Review: Stadium Arcadium

The opening - rousing - chorus on the new, much-hyped double album from RHCP is "California Rest In Peace / Simultaneous Release" - and this just about sums it all up. It seems that, with the recent voracious rise of a China that has zero tolerance for Kyoto Protocols the world is suddenly in a boomtime, with an economic bubble that sees the value of everything rising at once - copper, gold, oil, property.

It is a heady counterintuitive moment - at once, the 00s are surfing on the edge of destruction but also, well, surfing. No other artists currently alive and so nakedly ubiquitous serenade this cocksure, self-destructive, overabundant moment so well as the Red Hot Chili Peppers. By thrusting their sugar-tongued subtext so firmly into a cheek bronzed in La-la Land, by making California their own Yeatsian Byzantium at the end of things (no country for fully-dressed men without six-pack torsos), that is, a place where annihilation and fulfillment collide in a tectonic shift of ecstatic proportions, they summarize the world's ills even as they replicate them in miniature, by being exactly the avatar of what ails us: total psycho-sexual commodifornication at the hands of American Entertainment (Hollywood).
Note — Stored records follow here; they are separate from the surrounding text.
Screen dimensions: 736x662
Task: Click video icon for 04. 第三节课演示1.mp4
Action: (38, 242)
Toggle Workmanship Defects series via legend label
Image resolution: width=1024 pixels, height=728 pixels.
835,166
Sure, the Chilis croon in their comfortably funky, always the same but subtly varied way, we know California is Satan - but it's so damn good. Want some? And, to paraphrase Homer Simpson (not the one that came to die in California, but the cartoon) - because it's true, it's even better. Thus it is they are always able to capture the language of film and TV business - and its slightly coked-up jitter (listen to "Snow (Hey Ho)" track two or "Charlie" track three) - as in "simultaneous release" - while also making sure the more ejaculatory double-meaning is also prominent.

There is something of a digital conquest in this vast array of 28 songs - like the simultaneous release of films that aims to swamp pirates with a surplus even they cannot capture and profit from - this is a tidal flood of material that could eradicate New Orleans. What is "a perfect wonder" about this release is that is utterly unrequired.
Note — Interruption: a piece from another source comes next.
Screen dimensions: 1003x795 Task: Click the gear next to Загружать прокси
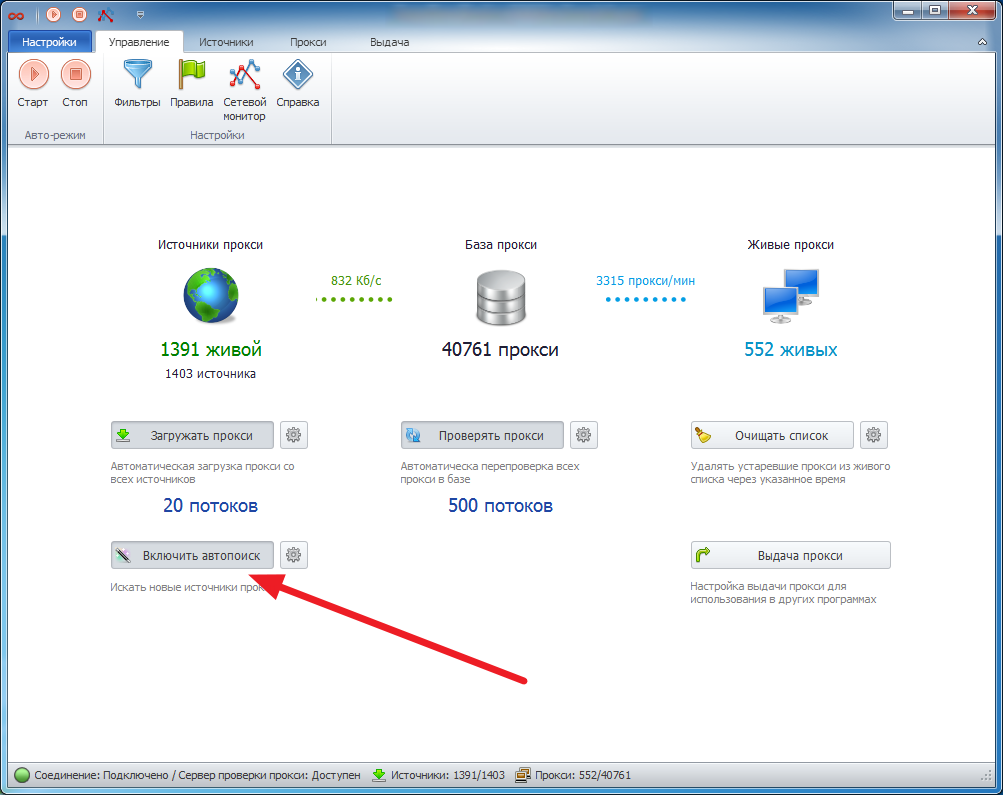tap(294, 435)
Rick Rubin has now mastered a sound that suits the band to a T, and makes them simultaneously dangerous and "white as snow" - safe for middle-class consumption, timelessly well-crafted, and yet still subversive enough (all the drug and sex imagery) to attract and impress. After the Stones and U2, they are now the world's best, and best-loved, stadium act - and they have several albums under their belts that are works of near-genius, such as BloodSugarSexMagik, the second best album of the American 90s, after Nevermind.
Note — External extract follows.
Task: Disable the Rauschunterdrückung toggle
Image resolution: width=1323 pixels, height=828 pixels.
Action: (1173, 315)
And, indeed, it is timely to be reminded of their dead rival, Kurt Cobain, since he signally achieved what they have failed to: a terminated longetivity; instead, since signing to Warner Bros. (that suitably Hollywood outfit) 15 years ago, they have managed, despite living a public/personal life arguably more deranged and decadent than Rimbaud could have envisaged, to craft a career that results in sturdy, new-and-improved product at regular intervals: excess and success merged ("a little Beatlemania when I can"). Since RHCP are nominally socially-aware, this is not meant to be Marxist critique of their working methods. It is an appreciation of their superfluity.

As such, there is no need to review this new album. What is there to say that we do not already know about these fully transparent comedians of what-can-be-done - their endless supply of outrageous, ingenious and often toe-curdling puns and daredevil, careless language play making them red-blooded heirs to Bob Dylan, even Paul Muldoon.

As big as the movies, almost as big as Sinatra or Elvis or The Doors (their only American precursors, surely, in terms of mass appeal and artistic-financial clout at this gigantic moment for them) - the Chilis are now bigger than the stadiums built to contain them. Thus, they've built a planet-sized twin album to bust out, just enough to keep fans wanting, until the next release.

For the record, there are six or seven killer tracks here, as good as anything on Californication or By the Way - such as "Especially in Michigan" or "C'mon Girl" or "Wet Sand" (and the first four songs on album one) but no "Under The Bridge". That would have been news.

Eyewear gives Stadium Arcadium 5 out of 5 specs.